>> START DOCUMENT PASSAGE

The defense offered two alternative theories at trial: (1) defendant's conduct resulted from a serious provocation by the victim and that this provocation sufficiently mitigated the offense to second degree murder; and (2) defendant did not intentionally run over the victim and thus was guilty only of reckless homicide. Although the jury received instructions on each of these defenses, it found defendant guilty of first degree murder.

In her first argument on appeal, defendant complains that she was denied her right to a fair trial when the trial court allowed the jury to view an inflammatory, nude autopsy photograph of the victim showing a large laceration near the victim's pubic region. The trial court admitted four post mortem photographs of the victim, including People's exhibit number 34 (hereinafter exhibit No. 34). Defendant asserts that because the State failed to introduce any evidence that a laceration depicted in exhibit No. 34 was caused by the car's impact, the admission of that photograph served only to inflame the passions of the jury and unfairly prejudice defendant. In support of her argument, defendant cites People v. Gonzalez, 265 Ill. App. 3d 315, 637 N.E.2d 1135 (1994), wherein it was held that a staged photograph highlighting a gunshot wound to the victim's penis was more inflammatory than probative of any fact at issue in the case. Defendant concludes that she is entitled to a new trial.

>> END DOCUMENT PASSAGE

- TASK LIST:
**a.** Answer these questions from the passage on the murder appeal, one line per answer, each marked like its question.
(i) Of what offense did the jury find the defendant guilty?
(ii) How many post mortem photographs of the victim did the trial court admit?
(iii) Which case does the defendant cite for the holding that a staged photograph was more inflammatory than probative?
**b.** Extend the passage on the murder appeal, picking up after its final sentence.

>> START DATA

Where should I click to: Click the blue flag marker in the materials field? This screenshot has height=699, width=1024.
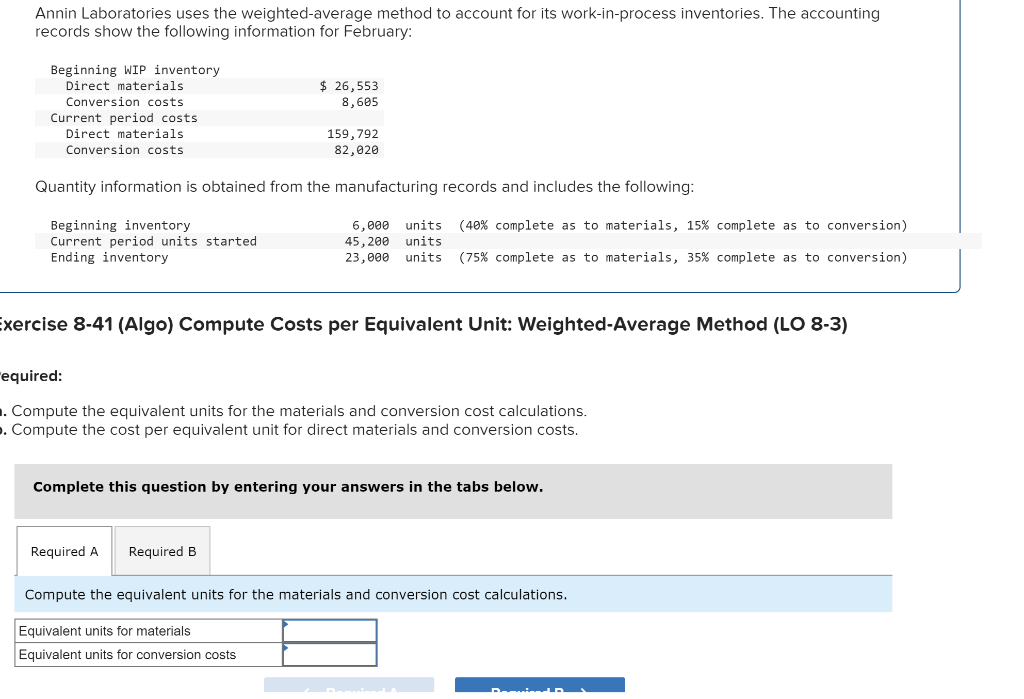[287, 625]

>> END DATA
>> START DATA

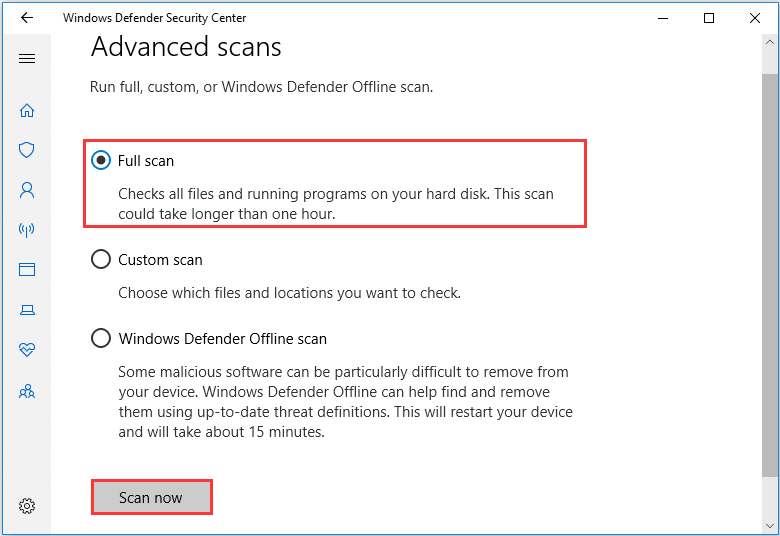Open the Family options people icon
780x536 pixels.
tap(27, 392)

>> END DATA

- PER-TASK OUTPUTS:
**a.**
(i) First degree murder.
(ii) Four.
(iii) People v. Gonzalez, 265 Ill. App. 3d 315, 637 N.E.2d 1135 (1994).

**b.**
The decision to permit the jury to view photographs of a decedent rests within the sound discretion of the trial court. Gonzalez, 265 Ill. App. 3d at 324-25, 637 N.E.2d at 1142, citing People v. Henderson, 142 Ill. 2d 258, 568 N.E.2d 1234 (1990). Such photographic evidence is admissible if relevant, so long as it is not so inflammatory or prejudicial that it outweighs its probative value. Gonzalez, 265 Ill. App. 3d at 325, 637 N.E.2d at 1143. These types of photographs are relevant and therefore admissible if they may aid the jury in understanding testimony, despite the fact that the photographs may be cumulative of that testimony. Gonzalez, 265 Ill. App. 3d at 325, 637 N.E.2d at 1143.

The State contends that defendant has waived appellate review of her objection to the autopsy photograph. The State points out that defendant stipulated to the testimony that explained the victim's injuries in the various photographs. If such testimony was somehow inadequate, the State reasons, defendant should not have agreed to allow it to be admitted, citing People v. Sclafani, 166 Ill. App. 3d 605, 610, 520 N.E.2d 409, 412 (1988)(holding that an accused may not complain of evidence that he or she has stipulated into the record). Moreover, defendant failed to object to the admission of exhibit No. 34 either at trial or in her posttrial motion. To preserve an issue for appellate review, a defendant must make a timely objection at trial and file a written posttrial motion that identifies the alleged error. People v. Enoch, 122 Ill. 2d 176, 186, 522 N.E.2d 1124, 1129-30 (1988). Because defendant failed to properly preserve this issue for review, we deem her objection to exhibit No. 34 waived.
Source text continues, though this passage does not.